Fungsi jasa dapat dikelompokkan menjadi
(1) Jasa-jasa yang melayani pendaratan ikan, antara lain penyediaan alat-alat
pengangkut ikan, keranjang-keranjang atau bak plastik dan buruh untuk membongkar ikan.
(2) Jasa-jasa yang melayani kapal-kapal penangkap ikan antara lain dalam
penyediaan bahan bakar, air bersih dan es.
(3) Jasa-jasa yang menangani mutu ikan, antara lain terdapatnya fasilitas cold
storage, cool room, pabrik es, dan penyediaan air bersih.
(4) Jasa-jasa yang melayani keamanan pelabuhan, antara lain adanya jasa
pemanduan bagi kapal-kapal yang akan masuk dan keluar pelabuhan, yang berfungsi memeriksa surat-surat kapal dan jumlah serta jenis barang atau ikan yang dibawa.
(5) Jasa-jasa pemeliharaan kapal dan pelabuhan, antara lain adanya fasilitas
docking, slipways dan bengkel untuk memelihara kondisi badan kapal, mesin, dan peralatannya agar tetap dalam kondisi baik dan siap melaut setiap kali
diperlukan. Slipways, untuk memelihara atau memperbaiki khususnya bagian
lunas kapal.
Jasa-jasa tersebut pada umumnya tersedia di suatu pelabuhan perikanan. Ragam dari jasa-jasa ini tergantung pada tipe atau kebutuhan dari pelabuhan perikanan itu sendiri. Di pelabuhan perikanan untuk usaha perikanan berskala
ikan yang didaratkan akan habis terjual dalam bentuk segar. Pelabuhan dalam arti khusus selalu berkaitan dengan tipe yaitu jika pelabuhan berskala kecil mempunyai fungsi tidak selengkap dan mempunyai kapasitas fasilitasnya tidak sebesar pelabuhan berskala besar (Lubis, 2006).
Dalam rangka pengembangan pelabuhan perikanan, pasal 41 UU No. 45 tahun 2009 pemerintah menyelenggarakan dan melakukan pembinaan pengelolaan pelabuhan perikanan maka dalam hal ini Menteri Kelautan dan Perikanan menetapkan beberapa hal sebagai berikut:
1) Rencana induk pelabuhan perikanan secara nasional;
2) Klasifikasi pelabuhan perikanan;
3) Pengelolaan pelabuhan perikanan;
4) Persyaratan dan/atau standar teknis dalam perencanaan, pembangunan,
operasional, pembinaan, dan pengawasan pelabuhan perikanan;
5) Wilayah kerja dan pengoperasian pelabuhan perikanan (PP) yang meliputi
bagian perairan dan daratan tertentu yang menjadi wilayah kerja dan pengoperasian PP;
6) Pelabuhan perikanan yang tidak dibangun oleh pemerintah.

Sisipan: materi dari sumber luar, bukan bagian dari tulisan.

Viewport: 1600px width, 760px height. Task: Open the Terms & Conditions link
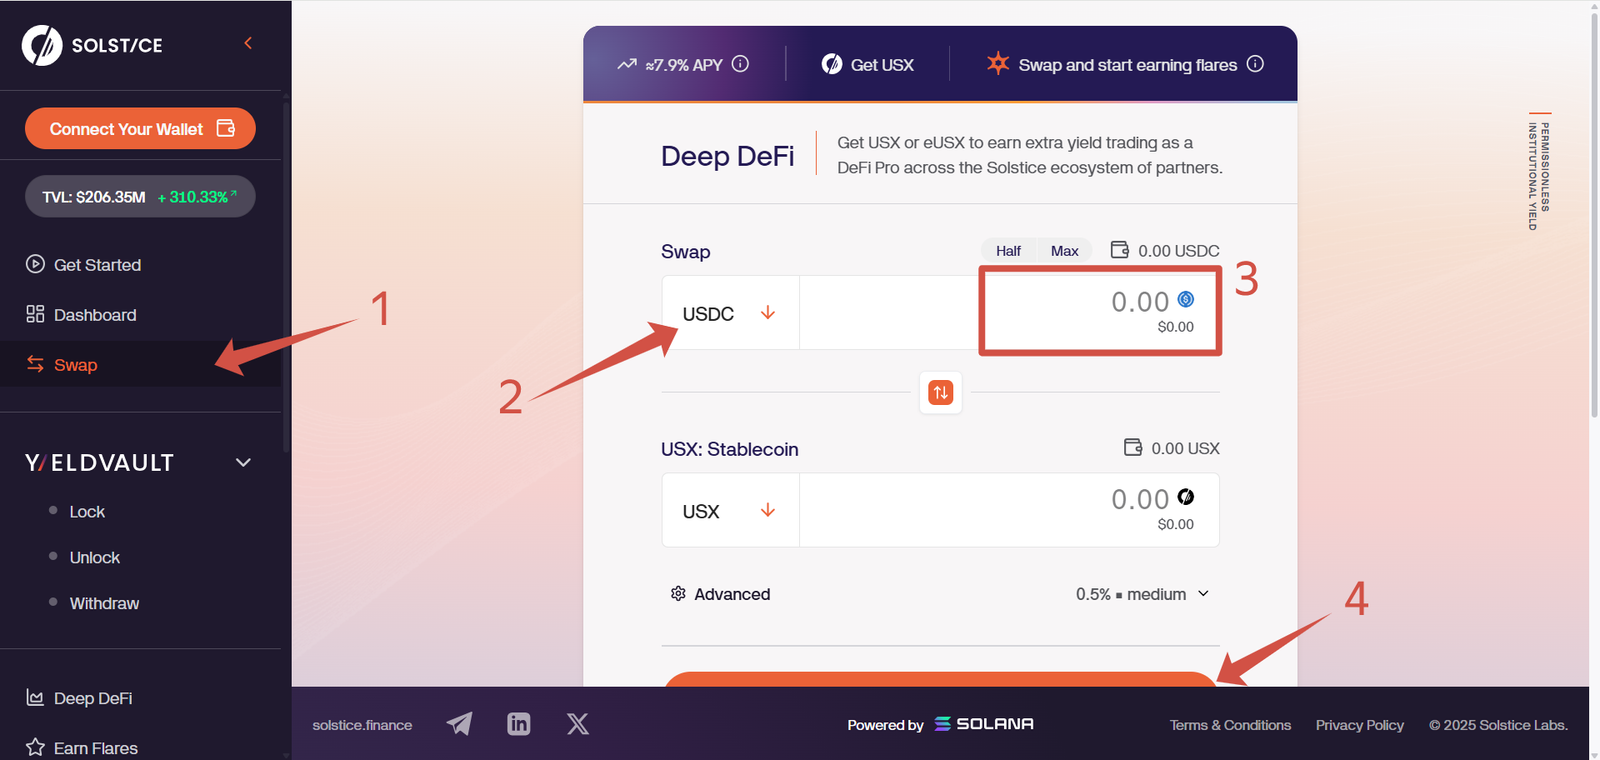[1230, 725]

Menurut Lubis (2006), beberapa fungsi pelabuhan perikanan di atas belum tercapai karena kebijakan pemerintah yang masih sangat terbatas baik dalam mendukung aktivitas perikanan tangkap maupun yang mendukung aktivitas kepelabuhanan. Selanjutnya dikatakan bahwa terlaksana atau tidaknya fungsi-fungsi pelabuhan perikanan secara optimal, akan dapat mengindikasikan tingkat keberhasilan pengelolaan suatu pelabuhan perikanan.